◆ Task requirements
From the opening line of the records through the line bearing "Home (29, 86)", set down every line exactly.

[Recorded data]
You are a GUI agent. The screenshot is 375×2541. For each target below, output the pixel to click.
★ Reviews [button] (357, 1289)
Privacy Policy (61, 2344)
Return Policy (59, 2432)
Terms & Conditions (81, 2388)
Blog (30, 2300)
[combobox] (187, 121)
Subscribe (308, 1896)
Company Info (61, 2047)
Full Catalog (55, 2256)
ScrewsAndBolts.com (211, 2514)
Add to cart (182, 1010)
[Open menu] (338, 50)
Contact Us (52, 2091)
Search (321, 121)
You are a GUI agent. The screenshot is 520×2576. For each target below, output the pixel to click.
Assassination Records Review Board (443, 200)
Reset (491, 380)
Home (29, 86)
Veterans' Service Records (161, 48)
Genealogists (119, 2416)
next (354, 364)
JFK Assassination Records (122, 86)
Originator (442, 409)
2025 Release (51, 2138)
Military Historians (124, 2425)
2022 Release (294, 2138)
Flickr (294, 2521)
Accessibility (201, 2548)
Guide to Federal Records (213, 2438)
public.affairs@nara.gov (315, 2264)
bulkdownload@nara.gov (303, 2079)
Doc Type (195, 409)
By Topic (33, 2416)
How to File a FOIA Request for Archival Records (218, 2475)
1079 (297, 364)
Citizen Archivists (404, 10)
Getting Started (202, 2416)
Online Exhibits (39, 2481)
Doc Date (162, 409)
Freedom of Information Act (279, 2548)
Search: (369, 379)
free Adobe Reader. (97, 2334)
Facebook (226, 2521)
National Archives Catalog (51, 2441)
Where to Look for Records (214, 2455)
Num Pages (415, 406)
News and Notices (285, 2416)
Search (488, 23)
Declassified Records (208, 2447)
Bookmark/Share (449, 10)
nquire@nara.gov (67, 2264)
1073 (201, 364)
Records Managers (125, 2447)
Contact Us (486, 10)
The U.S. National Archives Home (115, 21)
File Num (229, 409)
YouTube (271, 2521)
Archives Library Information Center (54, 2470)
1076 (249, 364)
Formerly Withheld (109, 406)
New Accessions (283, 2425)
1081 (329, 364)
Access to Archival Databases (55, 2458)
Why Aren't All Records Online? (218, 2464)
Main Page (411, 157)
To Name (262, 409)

◆ Response area
You are a GUI agent. The screenshot is 375×2541. For each target below, output the pixel to click.
★ Reviews [button] (357, 1289)
Privacy Policy (61, 2344)
Return Policy (59, 2432)
Terms & Conditions (81, 2388)
Blog (30, 2300)
[combobox] (187, 121)
Subscribe (308, 1896)
Company Info (61, 2047)
Full Catalog (55, 2256)
ScrewsAndBolts.com (211, 2514)
Add to cart (182, 1010)
[Open menu] (338, 50)
Contact Us (52, 2091)
Search (321, 121)
You are a GUI agent. The screenshot is 520×2576. For each target below, output the pixel to click.
Assassination Records Review Board (443, 200)
Reset (491, 380)
Home (29, 86)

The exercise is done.